I pulled out my power supply tester and got it to turn on and all the rails have normal voltage, but the PG readout is alarming as high (990 or greater), although it does not always do this. What exactly is going wrong with the PS and does this sound more likely to be a fried mobo or a faulty powersupply?

Thanks all,
Dave


----------



## kiwiguy (Aug 17, 2003)

The PG is the "Power_Good" signal that allows the CPU to reset and begin booting the PC.
If it is not present withing 400-500 milliseconds the PC simply will not boot.


----------



## PLACEBOID (Jan 28, 2008)

Sounds like a power supply prob to me if the PSU cooler fan isn't running.


----------



## dwinches (Dec 9, 2007)

I purchased another powersupply and it tested fine, but produced the same failure to boot when connected to the mobo. when I tried my original PS again, the PG error had resolved, so I am thinking that it must be the mobo/proc that is blown. 

Anyone know of resources that I could read up a little more about the PG concept?


----------



## PLACEBOID (Jan 28, 2008)

I just re-read your original post:"I pulled the processor and reseated it, which may not have been the right choice, but now, the mobo won't even power up"
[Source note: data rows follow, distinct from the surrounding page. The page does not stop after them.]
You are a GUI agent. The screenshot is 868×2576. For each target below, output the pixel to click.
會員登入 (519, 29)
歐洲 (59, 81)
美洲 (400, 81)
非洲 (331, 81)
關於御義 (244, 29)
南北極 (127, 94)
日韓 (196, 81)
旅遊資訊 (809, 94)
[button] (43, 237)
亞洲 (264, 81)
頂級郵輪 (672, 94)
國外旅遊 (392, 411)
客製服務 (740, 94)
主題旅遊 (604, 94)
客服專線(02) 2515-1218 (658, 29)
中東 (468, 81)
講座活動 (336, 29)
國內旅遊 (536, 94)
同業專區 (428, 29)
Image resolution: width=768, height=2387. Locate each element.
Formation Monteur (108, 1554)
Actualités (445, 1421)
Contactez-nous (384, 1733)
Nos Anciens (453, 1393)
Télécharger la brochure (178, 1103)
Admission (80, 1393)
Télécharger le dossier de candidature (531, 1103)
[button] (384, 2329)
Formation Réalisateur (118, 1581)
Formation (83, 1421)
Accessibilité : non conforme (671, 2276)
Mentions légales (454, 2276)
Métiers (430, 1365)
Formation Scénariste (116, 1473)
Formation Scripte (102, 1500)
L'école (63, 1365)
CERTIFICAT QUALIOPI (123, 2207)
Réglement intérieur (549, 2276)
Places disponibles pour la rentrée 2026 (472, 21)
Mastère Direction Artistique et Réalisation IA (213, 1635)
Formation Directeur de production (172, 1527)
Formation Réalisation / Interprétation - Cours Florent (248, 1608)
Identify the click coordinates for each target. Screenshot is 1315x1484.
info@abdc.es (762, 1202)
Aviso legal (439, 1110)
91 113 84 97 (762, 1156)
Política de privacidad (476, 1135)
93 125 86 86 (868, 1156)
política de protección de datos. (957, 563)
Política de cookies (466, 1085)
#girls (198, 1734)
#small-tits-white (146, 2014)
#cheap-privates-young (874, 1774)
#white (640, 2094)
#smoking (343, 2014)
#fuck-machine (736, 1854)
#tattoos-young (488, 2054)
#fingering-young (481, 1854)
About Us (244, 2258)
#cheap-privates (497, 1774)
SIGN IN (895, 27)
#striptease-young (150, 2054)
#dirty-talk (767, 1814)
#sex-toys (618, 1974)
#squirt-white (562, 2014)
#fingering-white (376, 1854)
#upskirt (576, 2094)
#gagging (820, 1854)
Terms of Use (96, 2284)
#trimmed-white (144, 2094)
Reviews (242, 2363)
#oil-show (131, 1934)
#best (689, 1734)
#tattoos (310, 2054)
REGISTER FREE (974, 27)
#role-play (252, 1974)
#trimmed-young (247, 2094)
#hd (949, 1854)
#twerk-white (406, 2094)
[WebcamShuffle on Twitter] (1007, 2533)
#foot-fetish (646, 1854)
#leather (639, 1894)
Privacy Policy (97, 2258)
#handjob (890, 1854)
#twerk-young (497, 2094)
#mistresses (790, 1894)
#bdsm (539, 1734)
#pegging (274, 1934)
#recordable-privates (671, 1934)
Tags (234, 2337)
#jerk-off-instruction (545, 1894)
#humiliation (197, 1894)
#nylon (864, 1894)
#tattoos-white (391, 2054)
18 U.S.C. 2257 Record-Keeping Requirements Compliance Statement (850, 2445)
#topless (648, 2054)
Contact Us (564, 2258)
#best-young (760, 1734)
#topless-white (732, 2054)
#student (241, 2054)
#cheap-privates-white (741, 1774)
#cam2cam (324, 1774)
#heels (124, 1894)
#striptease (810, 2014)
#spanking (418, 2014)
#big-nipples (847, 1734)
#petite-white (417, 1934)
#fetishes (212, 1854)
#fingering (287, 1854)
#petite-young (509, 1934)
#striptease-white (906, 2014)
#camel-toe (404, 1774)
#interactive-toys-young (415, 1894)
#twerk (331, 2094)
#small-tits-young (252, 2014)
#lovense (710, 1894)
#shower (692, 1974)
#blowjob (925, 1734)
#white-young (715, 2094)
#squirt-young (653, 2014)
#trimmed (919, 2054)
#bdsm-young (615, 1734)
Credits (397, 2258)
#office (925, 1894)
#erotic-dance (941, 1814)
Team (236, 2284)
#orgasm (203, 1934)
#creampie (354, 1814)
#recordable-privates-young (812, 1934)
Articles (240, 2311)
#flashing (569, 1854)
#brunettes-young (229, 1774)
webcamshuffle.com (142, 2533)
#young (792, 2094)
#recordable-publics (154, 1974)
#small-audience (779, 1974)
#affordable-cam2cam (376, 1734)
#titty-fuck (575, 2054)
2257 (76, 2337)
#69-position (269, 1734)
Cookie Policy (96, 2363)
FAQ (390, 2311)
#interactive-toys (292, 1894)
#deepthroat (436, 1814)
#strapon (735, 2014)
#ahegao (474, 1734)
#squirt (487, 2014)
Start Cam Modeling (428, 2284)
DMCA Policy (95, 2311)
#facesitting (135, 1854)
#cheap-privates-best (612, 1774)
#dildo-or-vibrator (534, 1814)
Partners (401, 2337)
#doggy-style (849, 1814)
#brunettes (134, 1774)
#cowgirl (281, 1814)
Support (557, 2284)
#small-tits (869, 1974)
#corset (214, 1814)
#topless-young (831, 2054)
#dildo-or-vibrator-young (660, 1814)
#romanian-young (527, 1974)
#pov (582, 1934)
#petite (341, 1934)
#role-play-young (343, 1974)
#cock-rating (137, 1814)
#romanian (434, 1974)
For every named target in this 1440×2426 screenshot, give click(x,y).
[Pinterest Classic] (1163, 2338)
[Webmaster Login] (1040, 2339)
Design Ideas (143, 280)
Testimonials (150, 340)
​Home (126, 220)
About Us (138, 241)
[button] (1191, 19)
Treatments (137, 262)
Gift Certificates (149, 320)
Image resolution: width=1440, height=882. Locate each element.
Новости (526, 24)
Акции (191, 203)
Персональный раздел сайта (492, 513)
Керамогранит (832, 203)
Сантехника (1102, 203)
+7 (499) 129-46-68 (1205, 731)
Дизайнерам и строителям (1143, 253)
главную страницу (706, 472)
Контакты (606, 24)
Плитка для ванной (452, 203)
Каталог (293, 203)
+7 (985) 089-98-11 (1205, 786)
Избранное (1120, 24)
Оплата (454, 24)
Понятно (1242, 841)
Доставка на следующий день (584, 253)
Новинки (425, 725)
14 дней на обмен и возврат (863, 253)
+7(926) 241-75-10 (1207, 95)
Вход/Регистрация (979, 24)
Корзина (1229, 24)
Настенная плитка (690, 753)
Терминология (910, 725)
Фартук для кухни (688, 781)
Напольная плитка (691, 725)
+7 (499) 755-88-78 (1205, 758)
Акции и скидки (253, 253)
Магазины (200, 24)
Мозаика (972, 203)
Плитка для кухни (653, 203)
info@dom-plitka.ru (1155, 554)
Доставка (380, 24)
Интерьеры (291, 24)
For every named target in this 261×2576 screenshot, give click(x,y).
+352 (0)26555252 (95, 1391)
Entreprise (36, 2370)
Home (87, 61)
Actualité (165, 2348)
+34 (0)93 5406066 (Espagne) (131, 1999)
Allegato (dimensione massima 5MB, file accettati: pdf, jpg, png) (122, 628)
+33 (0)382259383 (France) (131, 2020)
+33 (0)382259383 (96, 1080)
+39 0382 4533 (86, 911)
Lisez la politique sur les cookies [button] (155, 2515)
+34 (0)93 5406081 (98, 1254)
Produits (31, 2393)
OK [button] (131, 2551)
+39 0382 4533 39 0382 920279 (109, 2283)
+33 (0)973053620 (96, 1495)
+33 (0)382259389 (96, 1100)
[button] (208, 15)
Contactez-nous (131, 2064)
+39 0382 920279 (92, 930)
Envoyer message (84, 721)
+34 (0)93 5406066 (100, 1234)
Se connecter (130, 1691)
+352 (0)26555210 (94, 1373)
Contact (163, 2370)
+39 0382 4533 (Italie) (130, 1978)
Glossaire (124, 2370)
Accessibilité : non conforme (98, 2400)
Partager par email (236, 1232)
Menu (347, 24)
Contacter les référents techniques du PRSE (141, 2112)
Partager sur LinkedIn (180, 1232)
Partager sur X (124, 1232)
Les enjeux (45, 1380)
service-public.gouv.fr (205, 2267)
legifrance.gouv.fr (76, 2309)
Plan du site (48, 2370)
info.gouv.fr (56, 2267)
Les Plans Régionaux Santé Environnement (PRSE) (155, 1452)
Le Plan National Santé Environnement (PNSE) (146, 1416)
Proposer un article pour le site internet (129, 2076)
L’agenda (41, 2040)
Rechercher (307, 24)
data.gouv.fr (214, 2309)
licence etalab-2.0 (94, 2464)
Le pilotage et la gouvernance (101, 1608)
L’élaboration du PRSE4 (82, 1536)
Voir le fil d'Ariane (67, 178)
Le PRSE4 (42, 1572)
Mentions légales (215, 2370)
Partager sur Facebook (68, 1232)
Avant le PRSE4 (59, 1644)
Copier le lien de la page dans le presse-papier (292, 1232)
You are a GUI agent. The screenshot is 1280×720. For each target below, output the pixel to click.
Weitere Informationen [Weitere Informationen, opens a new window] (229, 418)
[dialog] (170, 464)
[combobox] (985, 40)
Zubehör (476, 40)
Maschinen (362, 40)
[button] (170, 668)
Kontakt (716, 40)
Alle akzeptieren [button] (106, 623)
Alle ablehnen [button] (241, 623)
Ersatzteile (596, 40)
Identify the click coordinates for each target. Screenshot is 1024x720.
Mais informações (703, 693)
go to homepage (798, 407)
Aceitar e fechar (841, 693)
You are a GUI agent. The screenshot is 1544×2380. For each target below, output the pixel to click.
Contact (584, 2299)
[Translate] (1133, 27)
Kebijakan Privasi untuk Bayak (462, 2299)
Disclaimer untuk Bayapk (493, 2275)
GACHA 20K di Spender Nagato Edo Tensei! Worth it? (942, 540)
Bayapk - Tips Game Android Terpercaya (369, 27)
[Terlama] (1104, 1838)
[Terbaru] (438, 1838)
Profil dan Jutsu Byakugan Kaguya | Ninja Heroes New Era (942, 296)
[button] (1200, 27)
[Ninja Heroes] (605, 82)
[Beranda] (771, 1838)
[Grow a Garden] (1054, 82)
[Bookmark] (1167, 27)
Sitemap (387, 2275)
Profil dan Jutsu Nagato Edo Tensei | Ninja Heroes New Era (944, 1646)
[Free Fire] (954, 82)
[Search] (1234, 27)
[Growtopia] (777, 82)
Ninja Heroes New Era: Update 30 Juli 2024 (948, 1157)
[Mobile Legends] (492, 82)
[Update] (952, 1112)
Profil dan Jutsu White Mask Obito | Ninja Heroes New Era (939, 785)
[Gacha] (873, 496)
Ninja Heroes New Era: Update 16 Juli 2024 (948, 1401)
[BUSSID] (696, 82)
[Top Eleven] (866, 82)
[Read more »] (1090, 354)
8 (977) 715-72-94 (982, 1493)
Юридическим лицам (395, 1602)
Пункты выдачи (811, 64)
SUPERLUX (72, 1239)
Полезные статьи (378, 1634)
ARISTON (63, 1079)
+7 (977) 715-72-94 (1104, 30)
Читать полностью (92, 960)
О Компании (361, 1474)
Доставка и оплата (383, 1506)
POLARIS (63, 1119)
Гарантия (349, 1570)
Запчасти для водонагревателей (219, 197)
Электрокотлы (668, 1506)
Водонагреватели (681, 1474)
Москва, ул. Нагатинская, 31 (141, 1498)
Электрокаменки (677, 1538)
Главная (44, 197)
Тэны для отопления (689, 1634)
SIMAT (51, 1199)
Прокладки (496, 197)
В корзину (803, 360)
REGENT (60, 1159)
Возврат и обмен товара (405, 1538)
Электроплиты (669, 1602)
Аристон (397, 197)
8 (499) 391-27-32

Is it possible that you did not reseat the CPU properly? It is quite easy to bend pins if you do not remove the CPU carefully enough...they can be rebent back into shape but it is a tedious exercise...I would suggest using a nail file or similar shaped object...rather than bending individual pins carefully run the file up the rows and columns until they are all straight again....be very careful not to overbend the pins or metal fatigue can cause the pins to drop off and then you will most likely have to buy a new CPU!

As for the PG thing wiki has this to say: http://en.wikipedia.org/wiki/Power_Good_Signal


----------



## dwinches (Dec 9, 2007)

I'll give that a look, but the processor did not seem to have any bent pins before. Thanks for the wiki link.


----------